_What you have to do_:
Write the listing out again verbatim, leaving nothing out.

##### The input #####

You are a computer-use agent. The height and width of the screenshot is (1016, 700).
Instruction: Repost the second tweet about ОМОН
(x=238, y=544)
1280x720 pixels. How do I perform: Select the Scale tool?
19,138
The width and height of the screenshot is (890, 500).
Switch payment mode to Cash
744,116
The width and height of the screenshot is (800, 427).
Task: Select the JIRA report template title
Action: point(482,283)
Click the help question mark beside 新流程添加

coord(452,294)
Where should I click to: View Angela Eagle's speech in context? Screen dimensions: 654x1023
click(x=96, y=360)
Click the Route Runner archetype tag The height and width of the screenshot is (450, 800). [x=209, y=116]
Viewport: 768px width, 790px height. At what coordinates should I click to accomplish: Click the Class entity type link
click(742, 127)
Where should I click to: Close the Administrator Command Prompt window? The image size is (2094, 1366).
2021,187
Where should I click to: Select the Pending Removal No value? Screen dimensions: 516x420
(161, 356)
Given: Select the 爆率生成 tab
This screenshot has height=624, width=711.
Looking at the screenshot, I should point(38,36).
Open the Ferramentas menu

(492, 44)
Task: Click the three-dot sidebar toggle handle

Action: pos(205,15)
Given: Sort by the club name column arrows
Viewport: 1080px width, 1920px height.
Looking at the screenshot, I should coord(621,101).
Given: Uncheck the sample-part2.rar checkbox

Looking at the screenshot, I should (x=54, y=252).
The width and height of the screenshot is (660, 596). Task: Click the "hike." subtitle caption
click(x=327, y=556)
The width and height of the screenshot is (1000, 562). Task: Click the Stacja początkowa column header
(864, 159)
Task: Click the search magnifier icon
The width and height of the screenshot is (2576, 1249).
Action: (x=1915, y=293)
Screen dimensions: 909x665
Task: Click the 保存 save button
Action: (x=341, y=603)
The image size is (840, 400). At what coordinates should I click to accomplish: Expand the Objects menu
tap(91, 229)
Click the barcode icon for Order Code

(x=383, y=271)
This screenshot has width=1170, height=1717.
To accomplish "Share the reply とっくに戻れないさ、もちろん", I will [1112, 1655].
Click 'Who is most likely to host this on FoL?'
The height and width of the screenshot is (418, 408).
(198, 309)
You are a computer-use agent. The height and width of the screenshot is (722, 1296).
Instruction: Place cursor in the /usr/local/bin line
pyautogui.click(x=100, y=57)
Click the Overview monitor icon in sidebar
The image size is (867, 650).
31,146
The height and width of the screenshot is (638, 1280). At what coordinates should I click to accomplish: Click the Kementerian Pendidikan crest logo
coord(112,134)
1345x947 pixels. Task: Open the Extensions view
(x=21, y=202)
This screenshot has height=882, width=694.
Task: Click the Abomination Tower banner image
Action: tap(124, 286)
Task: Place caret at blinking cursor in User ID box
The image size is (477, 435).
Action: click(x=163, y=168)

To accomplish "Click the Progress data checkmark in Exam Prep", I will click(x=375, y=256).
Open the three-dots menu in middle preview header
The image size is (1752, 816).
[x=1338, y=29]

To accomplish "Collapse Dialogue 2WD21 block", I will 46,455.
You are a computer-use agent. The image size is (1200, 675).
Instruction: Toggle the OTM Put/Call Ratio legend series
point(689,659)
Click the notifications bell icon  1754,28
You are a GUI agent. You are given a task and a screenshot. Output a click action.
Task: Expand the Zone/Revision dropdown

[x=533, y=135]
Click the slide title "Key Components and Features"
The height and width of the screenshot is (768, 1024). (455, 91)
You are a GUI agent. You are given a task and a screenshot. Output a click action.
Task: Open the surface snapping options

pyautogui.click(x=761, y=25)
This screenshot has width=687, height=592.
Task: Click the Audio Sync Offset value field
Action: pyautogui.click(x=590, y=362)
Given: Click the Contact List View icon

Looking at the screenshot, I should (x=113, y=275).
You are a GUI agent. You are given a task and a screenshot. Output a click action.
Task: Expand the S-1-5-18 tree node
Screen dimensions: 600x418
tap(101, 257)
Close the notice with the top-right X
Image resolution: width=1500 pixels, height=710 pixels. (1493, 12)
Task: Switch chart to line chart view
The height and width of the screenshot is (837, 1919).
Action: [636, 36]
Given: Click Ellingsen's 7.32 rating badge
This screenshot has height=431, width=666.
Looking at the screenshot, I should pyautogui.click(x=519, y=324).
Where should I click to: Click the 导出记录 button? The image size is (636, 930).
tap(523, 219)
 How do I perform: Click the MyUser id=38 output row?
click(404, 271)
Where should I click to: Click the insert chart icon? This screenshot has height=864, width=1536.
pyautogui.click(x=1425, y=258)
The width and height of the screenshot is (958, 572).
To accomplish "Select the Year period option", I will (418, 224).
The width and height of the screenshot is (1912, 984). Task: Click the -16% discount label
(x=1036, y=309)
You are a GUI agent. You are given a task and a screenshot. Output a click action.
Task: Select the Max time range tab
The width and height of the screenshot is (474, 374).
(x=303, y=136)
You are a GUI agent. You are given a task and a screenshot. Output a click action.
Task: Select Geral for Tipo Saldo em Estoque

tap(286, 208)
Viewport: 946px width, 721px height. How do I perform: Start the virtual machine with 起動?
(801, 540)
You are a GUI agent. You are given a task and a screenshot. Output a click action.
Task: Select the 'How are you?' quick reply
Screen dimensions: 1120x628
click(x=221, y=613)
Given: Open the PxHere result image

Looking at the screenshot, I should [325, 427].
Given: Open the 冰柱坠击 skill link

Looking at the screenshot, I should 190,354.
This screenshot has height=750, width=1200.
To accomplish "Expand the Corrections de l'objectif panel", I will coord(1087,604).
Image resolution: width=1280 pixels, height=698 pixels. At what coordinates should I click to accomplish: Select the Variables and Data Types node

#####

_Task result_:
You are a computer-use agent. The height and width of the screenshot is (1016, 700).
Instruction: Repost the second tweet about ОМОН
(x=238, y=544)
1280x720 pixels. How do I perform: Select the Scale tool?
19,138
The width and height of the screenshot is (890, 500).
Switch payment mode to Cash
744,116
The width and height of the screenshot is (800, 427).
Task: Select the JIRA report template title
Action: point(482,283)
Click the help question mark beside 新流程添加

coord(452,294)
Where should I click to: View Angela Eagle's speech in context? Screen dimensions: 654x1023
click(x=96, y=360)
Click the Route Runner archetype tag The height and width of the screenshot is (450, 800). [x=209, y=116]
Viewport: 768px width, 790px height. At what coordinates should I click to accomplish: Click the Class entity type link
click(742, 127)
Where should I click to: Close the Administrator Command Prompt window? The image size is (2094, 1366).
2021,187
Where should I click to: Select the Pending Removal No value? Screen dimensions: 516x420
(161, 356)
Given: Select the 爆率生成 tab
This screenshot has height=624, width=711.
Looking at the screenshot, I should point(38,36).
Open the Ferramentas menu

(492, 44)
Task: Click the three-dot sidebar toggle handle

Action: pos(205,15)
Given: Sort by the club name column arrows
Viewport: 1080px width, 1920px height.
Looking at the screenshot, I should coord(621,101).
Given: Uncheck the sample-part2.rar checkbox

Looking at the screenshot, I should (x=54, y=252).
The width and height of the screenshot is (660, 596). Task: Click the "hike." subtitle caption
click(x=327, y=556)
The width and height of the screenshot is (1000, 562). Task: Click the Stacja początkowa column header
(864, 159)
Task: Click the search magnifier icon
The width and height of the screenshot is (2576, 1249).
Action: (x=1915, y=293)
Screen dimensions: 909x665
Task: Click the 保存 save button
Action: (x=341, y=603)
The image size is (840, 400). At what coordinates should I click to accomplish: Expand the Objects menu
tap(91, 229)
Click the barcode icon for Order Code

(x=383, y=271)
This screenshot has width=1170, height=1717.
To accomplish "Share the reply とっくに戻れないさ、もちろん", I will [1112, 1655].
Click 'Who is most likely to host this on FoL?'
The height and width of the screenshot is (418, 408).
(198, 309)
You are a computer-use agent. The height and width of the screenshot is (722, 1296).
Instruction: Place cursor in the /usr/local/bin line
pyautogui.click(x=100, y=57)
Click the Overview monitor icon in sidebar
The image size is (867, 650).
31,146
The height and width of the screenshot is (638, 1280). At what coordinates should I click to accomplish: Click the Kementerian Pendidikan crest logo
coord(112,134)
1345x947 pixels. Task: Open the Extensions view
(x=21, y=202)
This screenshot has height=882, width=694.
Task: Click the Abomination Tower banner image
Action: tap(124, 286)
Task: Place caret at blinking cursor in User ID box
The image size is (477, 435).
Action: click(x=163, y=168)

To accomplish "Click the Progress data checkmark in Exam Prep", I will click(x=375, y=256).
Open the three-dots menu in middle preview header
The image size is (1752, 816).
[x=1338, y=29]

To accomplish "Collapse Dialogue 2WD21 block", I will 46,455.
You are a computer-use agent. The image size is (1200, 675).
Instruction: Toggle the OTM Put/Call Ratio legend series
point(689,659)
Click the notifications bell icon  1754,28
You are a GUI agent. You are given a task and a screenshot. Output a click action.
Task: Expand the Zone/Revision dropdown

[x=533, y=135]
Click the slide title "Key Components and Features"
The height and width of the screenshot is (768, 1024). (455, 91)
You are a GUI agent. You are given a task and a screenshot. Output a click action.
Task: Open the surface snapping options

pyautogui.click(x=761, y=25)
This screenshot has width=687, height=592.
Task: Click the Audio Sync Offset value field
Action: pyautogui.click(x=590, y=362)
Given: Click the Contact List View icon

Looking at the screenshot, I should (x=113, y=275).
You are a GUI agent. You are given a task and a screenshot. Output a click action.
Task: Expand the S-1-5-18 tree node
Screen dimensions: 600x418
tap(101, 257)
Close the notice with the top-right X
Image resolution: width=1500 pixels, height=710 pixels. (1493, 12)
Task: Switch chart to line chart view
The height and width of the screenshot is (837, 1919).
Action: [636, 36]
Given: Click Ellingsen's 7.32 rating badge
This screenshot has height=431, width=666.
Looking at the screenshot, I should pyautogui.click(x=519, y=324).
Where should I click to: Click the 导出记录 button? The image size is (636, 930).
tap(523, 219)
 How do I perform: Click the MyUser id=38 output row?
click(404, 271)
Where should I click to: Click the insert chart icon? This screenshot has height=864, width=1536.
pyautogui.click(x=1425, y=258)
The width and height of the screenshot is (958, 572).
To accomplish "Select the Year period option", I will (418, 224).
The width and height of the screenshot is (1912, 984). Task: Click the -16% discount label
(x=1036, y=309)
You are a GUI agent. You are given a task and a screenshot. Output a click action.
Task: Select the Max time range tab
The width and height of the screenshot is (474, 374).
(x=303, y=136)
You are a GUI agent. You are given a task and a screenshot. Output a click action.
Task: Select Geral for Tipo Saldo em Estoque

tap(286, 208)
Viewport: 946px width, 721px height. How do I perform: Start the virtual machine with 起動?
(801, 540)
You are a GUI agent. You are given a task and a screenshot. Output a click action.
Task: Select the 'How are you?' quick reply
Screen dimensions: 1120x628
click(x=221, y=613)
Given: Open the PxHere result image

Looking at the screenshot, I should [325, 427].
Given: Open the 冰柱坠击 skill link

Looking at the screenshot, I should 190,354.
This screenshot has height=750, width=1200.
To accomplish "Expand the Corrections de l'objectif panel", I will coord(1087,604).
Image resolution: width=1280 pixels, height=698 pixels. At what coordinates should I click to accomplish: Select the Variables and Data Types node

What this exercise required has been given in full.